Suppose that our shader had fired two rays, each from a separate call to a
ray tracing shadeop. In this case, all the rays from the first call would be
considered to be related and any single-ray bounces that extend those paths
would also be seen as related. Any calls to `randomstrat()` or the ray
tracing system after that would be considered to create a new group of
rays. Those rays and their decendents would still be stratified between
themselves, but the new paths would be fully independent of the first
paths:

In short, sending a batch of rays from a single shading point always creates a new stratification group, regardless of any previously inherited grouping. Sending a single ray per shading point causes a new group of paths that inherit the stratification of their parent rays.
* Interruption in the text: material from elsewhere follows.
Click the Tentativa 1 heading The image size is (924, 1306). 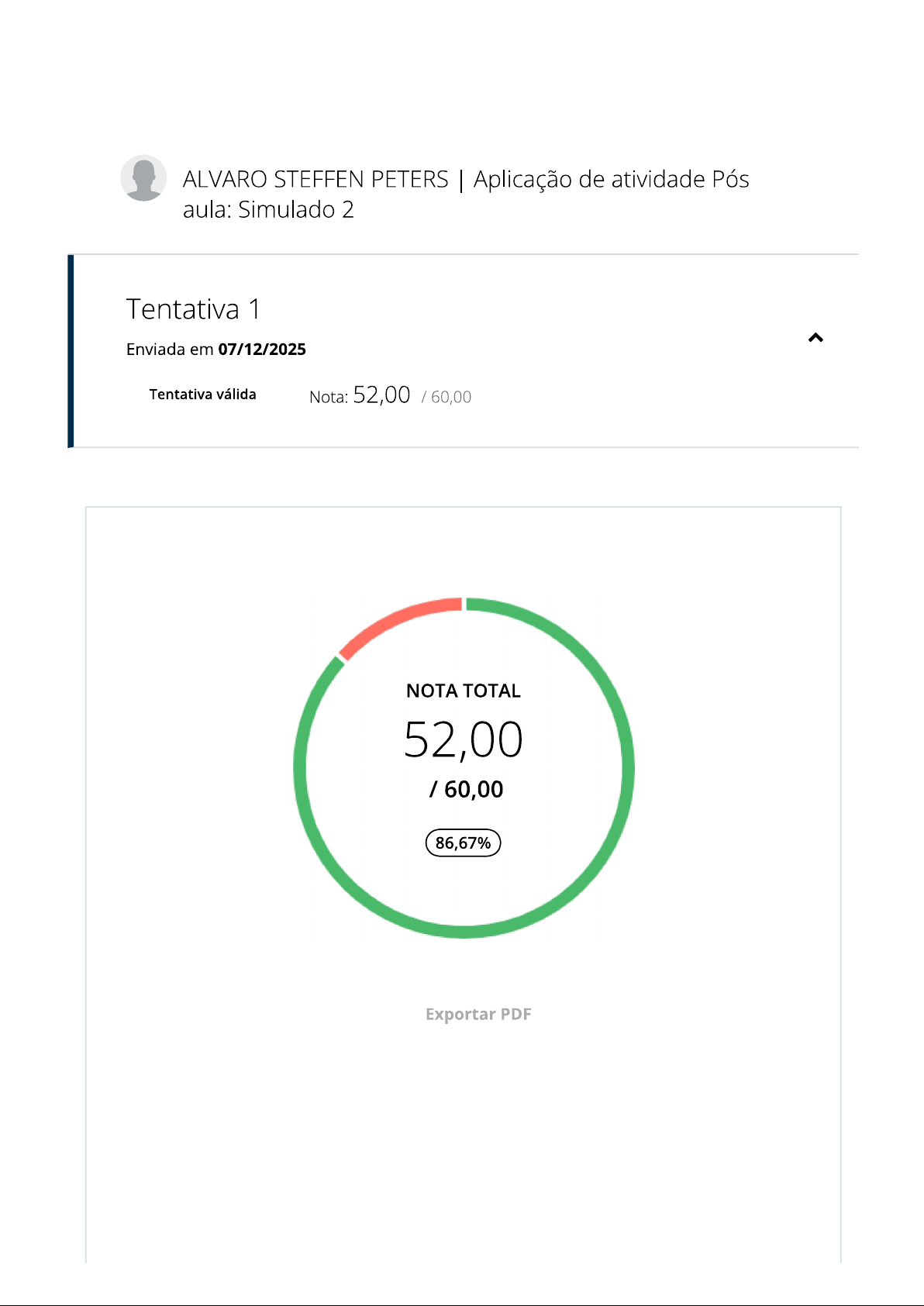coord(193,309)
The `randomstrat()` shadeop itself works similarly. When `nsamples` is
greater than one, it ignores the existing stratification groups and
generates a new batch of samples. These will be internally stratified but
the set at each shading point will be independent of the sets at the other
shading points. When `nsamples` is one, the sample returned in the ray
will be stratified across each related set of shading points as determined
by the ray tree inheritance.

Note that in general, the ray tracing shadeops determine the stratification
relationship that `randomstrat()` will assume. For best results with
`randomstrat()`, you will typically want to have a one-to-one
correspondence between an invocation of it and a subsequent launching of
rays.

### Future Directions

- Only explicit sample generation in RSL via
`randomstrat()`produces stratification across related rays when tracing a single sample at a time from each shading point. The`generateSamplesAS()`,`generateSamplesEnv()`,`gather()`,`occlusion()`, and similar shadeops do not yet take advantage of this new capability. - In the current release, we distinguish between stratification over single
vs. multiple samples at a time when invoking
`randomstrat()`or ray tracing. In the future, we would like to allow cooperative stratification. For example, in the case above of a shading point tracing five rays on the first bounce, each of which traces three on the second bounce, we would like to have each group of three be stratified but in a such a way that all fifteen rays are also well stratified.